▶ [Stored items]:

= = = = =

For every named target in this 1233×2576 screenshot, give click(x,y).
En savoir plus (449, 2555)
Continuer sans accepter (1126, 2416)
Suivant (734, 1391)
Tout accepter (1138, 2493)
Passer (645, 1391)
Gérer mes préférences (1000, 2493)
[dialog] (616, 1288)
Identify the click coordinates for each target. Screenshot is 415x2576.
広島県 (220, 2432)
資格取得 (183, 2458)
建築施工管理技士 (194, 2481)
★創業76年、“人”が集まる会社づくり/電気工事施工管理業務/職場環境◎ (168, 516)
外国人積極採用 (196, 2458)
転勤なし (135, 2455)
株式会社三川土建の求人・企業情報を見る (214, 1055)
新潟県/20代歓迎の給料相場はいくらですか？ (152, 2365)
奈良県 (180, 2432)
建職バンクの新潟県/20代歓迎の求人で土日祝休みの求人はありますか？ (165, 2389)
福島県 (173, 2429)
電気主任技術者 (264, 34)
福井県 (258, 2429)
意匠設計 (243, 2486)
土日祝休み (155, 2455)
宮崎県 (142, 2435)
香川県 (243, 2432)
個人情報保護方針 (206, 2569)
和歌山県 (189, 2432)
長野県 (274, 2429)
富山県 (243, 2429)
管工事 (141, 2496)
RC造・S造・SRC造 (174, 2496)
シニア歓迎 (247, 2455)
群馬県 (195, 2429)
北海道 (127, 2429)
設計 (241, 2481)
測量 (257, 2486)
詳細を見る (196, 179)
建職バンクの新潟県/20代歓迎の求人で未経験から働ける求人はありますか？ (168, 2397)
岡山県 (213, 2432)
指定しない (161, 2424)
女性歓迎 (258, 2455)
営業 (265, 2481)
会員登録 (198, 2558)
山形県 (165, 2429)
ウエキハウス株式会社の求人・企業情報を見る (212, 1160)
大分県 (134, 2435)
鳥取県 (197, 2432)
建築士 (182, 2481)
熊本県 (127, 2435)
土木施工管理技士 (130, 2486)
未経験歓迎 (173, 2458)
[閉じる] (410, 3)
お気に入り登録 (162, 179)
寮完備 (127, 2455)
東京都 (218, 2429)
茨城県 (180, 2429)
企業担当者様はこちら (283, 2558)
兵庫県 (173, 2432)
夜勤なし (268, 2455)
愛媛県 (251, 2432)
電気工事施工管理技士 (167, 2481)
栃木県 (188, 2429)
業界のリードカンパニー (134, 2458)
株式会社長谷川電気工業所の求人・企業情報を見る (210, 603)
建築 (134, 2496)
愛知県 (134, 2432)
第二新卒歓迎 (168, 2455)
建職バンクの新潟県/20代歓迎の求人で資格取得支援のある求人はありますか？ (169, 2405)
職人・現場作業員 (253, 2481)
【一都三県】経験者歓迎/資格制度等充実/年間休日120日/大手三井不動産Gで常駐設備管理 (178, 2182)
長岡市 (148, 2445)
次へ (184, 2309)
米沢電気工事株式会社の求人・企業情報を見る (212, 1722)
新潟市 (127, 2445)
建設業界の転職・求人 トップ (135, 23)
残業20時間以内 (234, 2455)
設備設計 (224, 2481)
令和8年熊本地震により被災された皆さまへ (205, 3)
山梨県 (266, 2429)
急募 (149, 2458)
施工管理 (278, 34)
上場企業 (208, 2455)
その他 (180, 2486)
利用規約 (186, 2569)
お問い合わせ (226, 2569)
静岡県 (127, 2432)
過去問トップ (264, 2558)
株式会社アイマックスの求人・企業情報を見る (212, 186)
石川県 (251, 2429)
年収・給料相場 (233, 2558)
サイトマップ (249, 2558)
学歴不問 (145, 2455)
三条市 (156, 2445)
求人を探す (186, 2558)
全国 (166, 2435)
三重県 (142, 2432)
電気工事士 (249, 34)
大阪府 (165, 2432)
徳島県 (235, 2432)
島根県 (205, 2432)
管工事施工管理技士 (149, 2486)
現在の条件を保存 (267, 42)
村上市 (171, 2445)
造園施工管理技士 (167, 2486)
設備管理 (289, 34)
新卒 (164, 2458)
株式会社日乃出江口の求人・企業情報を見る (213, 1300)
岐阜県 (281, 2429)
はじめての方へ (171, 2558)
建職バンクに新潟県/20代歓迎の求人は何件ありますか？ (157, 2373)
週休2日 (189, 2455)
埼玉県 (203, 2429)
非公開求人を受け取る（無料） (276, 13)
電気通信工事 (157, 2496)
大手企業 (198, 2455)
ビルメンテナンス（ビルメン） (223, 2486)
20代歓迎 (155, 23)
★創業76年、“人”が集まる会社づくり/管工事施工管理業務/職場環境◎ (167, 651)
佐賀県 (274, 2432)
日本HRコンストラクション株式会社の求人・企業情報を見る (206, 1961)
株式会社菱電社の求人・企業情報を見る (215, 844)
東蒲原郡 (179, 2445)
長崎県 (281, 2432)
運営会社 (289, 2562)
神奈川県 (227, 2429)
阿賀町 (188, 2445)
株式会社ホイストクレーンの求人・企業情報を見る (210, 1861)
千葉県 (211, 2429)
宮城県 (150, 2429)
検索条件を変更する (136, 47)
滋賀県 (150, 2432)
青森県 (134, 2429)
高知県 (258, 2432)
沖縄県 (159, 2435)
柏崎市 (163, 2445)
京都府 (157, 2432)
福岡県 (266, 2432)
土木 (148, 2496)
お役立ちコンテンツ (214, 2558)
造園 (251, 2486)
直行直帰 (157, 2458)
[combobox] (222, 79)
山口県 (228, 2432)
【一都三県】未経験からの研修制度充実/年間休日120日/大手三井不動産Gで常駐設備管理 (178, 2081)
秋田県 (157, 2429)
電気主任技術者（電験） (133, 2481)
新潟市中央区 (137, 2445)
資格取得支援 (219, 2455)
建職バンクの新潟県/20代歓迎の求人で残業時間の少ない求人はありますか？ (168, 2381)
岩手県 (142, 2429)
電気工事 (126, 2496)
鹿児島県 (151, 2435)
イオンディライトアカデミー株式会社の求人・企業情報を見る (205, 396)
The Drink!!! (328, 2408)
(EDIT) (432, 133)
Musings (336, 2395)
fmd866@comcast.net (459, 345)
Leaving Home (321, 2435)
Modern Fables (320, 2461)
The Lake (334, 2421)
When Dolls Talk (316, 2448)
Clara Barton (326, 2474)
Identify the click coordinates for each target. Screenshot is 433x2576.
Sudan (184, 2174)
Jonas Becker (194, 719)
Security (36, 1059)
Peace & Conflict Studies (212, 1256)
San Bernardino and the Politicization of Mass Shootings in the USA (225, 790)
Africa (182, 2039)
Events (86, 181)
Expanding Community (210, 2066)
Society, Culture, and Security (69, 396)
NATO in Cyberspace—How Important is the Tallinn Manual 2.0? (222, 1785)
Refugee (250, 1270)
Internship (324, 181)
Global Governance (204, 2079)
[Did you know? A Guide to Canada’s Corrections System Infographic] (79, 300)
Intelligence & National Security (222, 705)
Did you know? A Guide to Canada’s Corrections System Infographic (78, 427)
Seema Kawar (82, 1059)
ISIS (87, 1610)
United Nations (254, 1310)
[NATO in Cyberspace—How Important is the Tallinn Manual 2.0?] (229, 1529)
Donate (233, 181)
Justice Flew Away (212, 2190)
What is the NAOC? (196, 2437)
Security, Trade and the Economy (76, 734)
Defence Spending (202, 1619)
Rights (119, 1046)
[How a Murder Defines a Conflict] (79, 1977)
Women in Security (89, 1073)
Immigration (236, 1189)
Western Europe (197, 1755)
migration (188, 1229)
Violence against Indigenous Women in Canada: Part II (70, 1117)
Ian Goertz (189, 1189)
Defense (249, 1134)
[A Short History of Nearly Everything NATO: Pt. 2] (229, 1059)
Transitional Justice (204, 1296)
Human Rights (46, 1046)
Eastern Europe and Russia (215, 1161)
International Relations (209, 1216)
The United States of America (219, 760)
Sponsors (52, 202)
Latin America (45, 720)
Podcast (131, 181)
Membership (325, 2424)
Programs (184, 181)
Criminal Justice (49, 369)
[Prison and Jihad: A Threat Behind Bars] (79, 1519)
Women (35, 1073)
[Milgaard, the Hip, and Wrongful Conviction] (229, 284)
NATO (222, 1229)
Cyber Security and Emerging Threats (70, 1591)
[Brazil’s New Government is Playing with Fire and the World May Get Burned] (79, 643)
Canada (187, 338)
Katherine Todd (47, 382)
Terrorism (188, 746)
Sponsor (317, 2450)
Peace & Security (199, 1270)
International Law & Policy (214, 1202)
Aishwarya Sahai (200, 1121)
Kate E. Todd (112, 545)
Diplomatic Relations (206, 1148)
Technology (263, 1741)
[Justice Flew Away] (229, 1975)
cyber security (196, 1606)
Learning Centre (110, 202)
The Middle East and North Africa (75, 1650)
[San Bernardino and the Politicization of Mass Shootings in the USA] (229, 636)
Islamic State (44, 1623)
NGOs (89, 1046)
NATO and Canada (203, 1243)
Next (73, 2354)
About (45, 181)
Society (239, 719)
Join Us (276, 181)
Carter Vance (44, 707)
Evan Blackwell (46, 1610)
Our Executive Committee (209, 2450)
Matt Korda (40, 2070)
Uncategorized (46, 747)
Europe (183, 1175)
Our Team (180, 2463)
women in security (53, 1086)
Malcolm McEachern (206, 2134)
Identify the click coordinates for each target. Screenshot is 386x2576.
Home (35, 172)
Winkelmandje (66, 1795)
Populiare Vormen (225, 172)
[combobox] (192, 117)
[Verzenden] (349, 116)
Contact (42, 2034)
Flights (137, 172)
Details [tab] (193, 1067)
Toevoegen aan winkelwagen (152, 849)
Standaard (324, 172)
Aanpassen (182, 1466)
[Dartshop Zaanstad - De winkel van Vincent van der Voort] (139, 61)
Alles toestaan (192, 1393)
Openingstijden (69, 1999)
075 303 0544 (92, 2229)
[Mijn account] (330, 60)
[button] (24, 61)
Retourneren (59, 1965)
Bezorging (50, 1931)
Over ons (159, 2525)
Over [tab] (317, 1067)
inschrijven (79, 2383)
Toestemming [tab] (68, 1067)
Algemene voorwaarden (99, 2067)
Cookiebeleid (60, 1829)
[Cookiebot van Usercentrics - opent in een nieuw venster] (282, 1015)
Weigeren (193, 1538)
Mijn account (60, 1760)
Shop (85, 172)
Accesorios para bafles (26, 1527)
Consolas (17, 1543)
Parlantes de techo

= = = = =

▶ [Work instructions]:
Collect the complete line wherever the string "Conflict" appears in the records.

▶ [Output for this exercise]:
Peace & Conflict Studies (212, 1256)
[How a Murder Defines a Conflict] (79, 1977)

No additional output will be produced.